They couldn’t get back together if they didn’t talk.

He wanted to hit something.

Touchdown ran between them, almost like a peace mediator, panting away. All his buddies joked that the beagle was in better shape than all of them. Blake held back, letting Natalie set the pace like he’d always done. She worried her lip as she ran, making him all too aware of her breasts bouncing just a tad under her red sleeveless sports tank. Her slender arms had the curve of muscle and were dotted with freckles. Her legs were a flash of smooth white as she kept pace with him.

Thorn’s Peak pierced the ocean-blue sky ahead, and lemony rays of the afternoon sun touched the rugged landscape. The rock face of the awe-inspiring Great Wall curved along the pass. Bats and birds flew out of the tiny holes in the rock. He caught sight of a moose and her calf on the humpback-shaped ridge dotted with pines and conifers. The pass was fairly flat, but the incline was deceiving. By mile three, Natalie was puffing, her face tomato red. Her chin was set with pure determination now.

“You don’t have to grit it out, babe,” he said, throttling back even more.

Her eyes were cold and hard when she glanced over. “I can do it.”

His stomach burned. He knew that look. She was angry, most likely with herself. He settled back into her pace. By mile four, he wasn’t breathing hard, but she was nearly gasping. He slowed again.

“Shit. Fine.” She waved her hand. “Go do your thing. I don’t want to hold you back.”

Her words held an ominous ring. Some things never changed. Usually he’d run ahead. She’d walk. Then he’d angle back once he was ready, and they’d run home together. But this wasn’t about that.

“Let’s walk a bit,” he said, dropping his pace to a simple stretch of the legs.

She stumbled and went down on one knee. Hard. Touchdown barked in response to her pained cry.

He was kneeling beside her in seconds. “Here. Let me see.”

She sat down and grimaced at the blood seeping out of the wounds. Brushing at the gravel and dust, she bit her lip.

“Go ahead and shout. I know it has to hurt.”

She swatted his hands aside, which only pissed him off. He ripped off the hem of his shorts and dabbed at the wound.

“Stop coddling me!” she yelled. “I’m fine. Now, go ahead and finish your run. I’ll follow you at a walk.”

His jaw popped. “I’m not fucking running ahead.”

She put her hand on her knee, almost protectively, still gasping for air. “But you always run ahead!”

“I don’t have a quota anymore.”
I’m not in the NFL anymore.

“Keep going, dammit! Don’t stop for me. It’s only a little scrape.”

Anger shot up from his liver to his throat. “I’ll damn well stop for you if I want to. Spending time with you is more important than ticking off miles—even if you’re pissed off, even if you don’t want to be here. And I’m certainly not leaving you when you’re bleeding on the trail.”

Her lip wobbled before she bit it again. In those seconds, something horrible and ugly shimmered between them, something that reminded him of those last days they’d lived together.

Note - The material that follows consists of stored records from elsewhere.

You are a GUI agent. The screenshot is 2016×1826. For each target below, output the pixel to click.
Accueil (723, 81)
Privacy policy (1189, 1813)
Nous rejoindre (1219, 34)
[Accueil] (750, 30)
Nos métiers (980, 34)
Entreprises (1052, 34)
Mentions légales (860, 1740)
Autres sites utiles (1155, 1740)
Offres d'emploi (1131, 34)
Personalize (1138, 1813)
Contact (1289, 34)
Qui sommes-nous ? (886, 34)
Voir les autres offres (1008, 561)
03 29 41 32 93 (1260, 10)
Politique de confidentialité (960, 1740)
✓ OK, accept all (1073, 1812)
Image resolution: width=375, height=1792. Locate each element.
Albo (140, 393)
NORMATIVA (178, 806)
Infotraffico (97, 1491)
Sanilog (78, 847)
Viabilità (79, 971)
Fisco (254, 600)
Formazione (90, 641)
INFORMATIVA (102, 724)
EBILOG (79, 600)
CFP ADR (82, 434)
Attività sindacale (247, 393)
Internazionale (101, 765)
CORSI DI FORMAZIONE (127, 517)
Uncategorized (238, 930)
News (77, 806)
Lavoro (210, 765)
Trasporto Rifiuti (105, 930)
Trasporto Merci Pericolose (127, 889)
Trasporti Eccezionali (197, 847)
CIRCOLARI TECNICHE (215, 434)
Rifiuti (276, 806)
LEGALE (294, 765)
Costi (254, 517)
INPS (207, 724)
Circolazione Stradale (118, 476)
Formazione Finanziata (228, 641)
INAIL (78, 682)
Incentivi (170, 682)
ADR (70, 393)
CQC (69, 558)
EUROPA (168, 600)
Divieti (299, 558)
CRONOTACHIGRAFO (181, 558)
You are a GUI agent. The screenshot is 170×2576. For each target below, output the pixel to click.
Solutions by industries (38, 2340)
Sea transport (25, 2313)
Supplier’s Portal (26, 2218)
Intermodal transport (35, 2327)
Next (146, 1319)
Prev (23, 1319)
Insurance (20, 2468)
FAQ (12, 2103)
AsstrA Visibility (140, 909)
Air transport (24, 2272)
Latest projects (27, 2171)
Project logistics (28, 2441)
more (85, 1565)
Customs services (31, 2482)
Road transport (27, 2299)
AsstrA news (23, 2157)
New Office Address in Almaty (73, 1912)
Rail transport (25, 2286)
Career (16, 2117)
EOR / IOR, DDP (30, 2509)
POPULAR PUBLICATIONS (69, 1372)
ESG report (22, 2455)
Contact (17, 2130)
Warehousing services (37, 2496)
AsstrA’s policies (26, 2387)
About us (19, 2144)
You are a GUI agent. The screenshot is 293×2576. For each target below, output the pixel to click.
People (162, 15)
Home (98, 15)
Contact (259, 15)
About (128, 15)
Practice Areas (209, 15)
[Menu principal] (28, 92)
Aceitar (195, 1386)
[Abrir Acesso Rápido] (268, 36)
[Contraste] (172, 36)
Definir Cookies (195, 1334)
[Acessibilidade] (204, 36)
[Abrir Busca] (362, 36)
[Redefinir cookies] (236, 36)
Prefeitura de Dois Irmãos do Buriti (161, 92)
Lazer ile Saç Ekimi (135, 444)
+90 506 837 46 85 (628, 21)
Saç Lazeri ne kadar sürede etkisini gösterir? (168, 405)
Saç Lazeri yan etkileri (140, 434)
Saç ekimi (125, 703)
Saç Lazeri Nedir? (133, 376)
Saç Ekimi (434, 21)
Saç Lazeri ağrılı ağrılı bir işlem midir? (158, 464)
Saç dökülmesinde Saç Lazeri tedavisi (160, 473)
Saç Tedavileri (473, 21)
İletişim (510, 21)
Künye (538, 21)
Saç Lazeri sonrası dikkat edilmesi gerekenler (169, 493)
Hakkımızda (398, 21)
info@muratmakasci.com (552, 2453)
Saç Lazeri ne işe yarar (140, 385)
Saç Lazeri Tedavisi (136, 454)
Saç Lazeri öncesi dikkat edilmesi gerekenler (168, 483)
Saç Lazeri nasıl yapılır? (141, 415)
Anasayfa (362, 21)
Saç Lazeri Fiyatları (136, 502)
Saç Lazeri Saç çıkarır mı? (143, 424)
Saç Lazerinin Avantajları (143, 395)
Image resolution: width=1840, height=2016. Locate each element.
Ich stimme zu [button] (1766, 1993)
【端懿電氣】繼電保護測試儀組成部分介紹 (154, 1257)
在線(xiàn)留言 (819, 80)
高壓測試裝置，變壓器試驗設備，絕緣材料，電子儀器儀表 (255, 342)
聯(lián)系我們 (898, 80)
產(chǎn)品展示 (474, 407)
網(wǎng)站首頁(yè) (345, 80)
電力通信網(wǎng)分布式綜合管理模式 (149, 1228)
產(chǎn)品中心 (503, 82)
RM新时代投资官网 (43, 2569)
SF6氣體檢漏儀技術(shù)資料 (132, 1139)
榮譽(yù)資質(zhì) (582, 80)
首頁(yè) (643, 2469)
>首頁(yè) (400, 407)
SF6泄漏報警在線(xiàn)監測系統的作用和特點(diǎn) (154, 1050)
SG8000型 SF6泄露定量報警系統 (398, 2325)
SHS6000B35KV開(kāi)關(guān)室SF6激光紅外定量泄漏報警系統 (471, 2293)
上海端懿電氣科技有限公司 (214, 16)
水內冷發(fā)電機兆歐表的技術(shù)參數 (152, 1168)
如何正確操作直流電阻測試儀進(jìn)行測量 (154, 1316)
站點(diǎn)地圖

He sat on the ground next to her. Dared to lower his hand to her calf to create one tenuous connection between them, a few scant inches from the Celtic knot tattoo on the inside of her ankle, the one he still hadn’t asked her about.

“How is it we’re farther apart today than we were yesterday? What happened?”

“I don’t know,” she said with an edge to her voice.

Her breathing was stabilizing. Touchdown was nuzzling her torso, giving her comfort, something Blake wished he could do.

“Yes, you do know,” he pressed, prepared to hear the truth at last. “Tell me why.”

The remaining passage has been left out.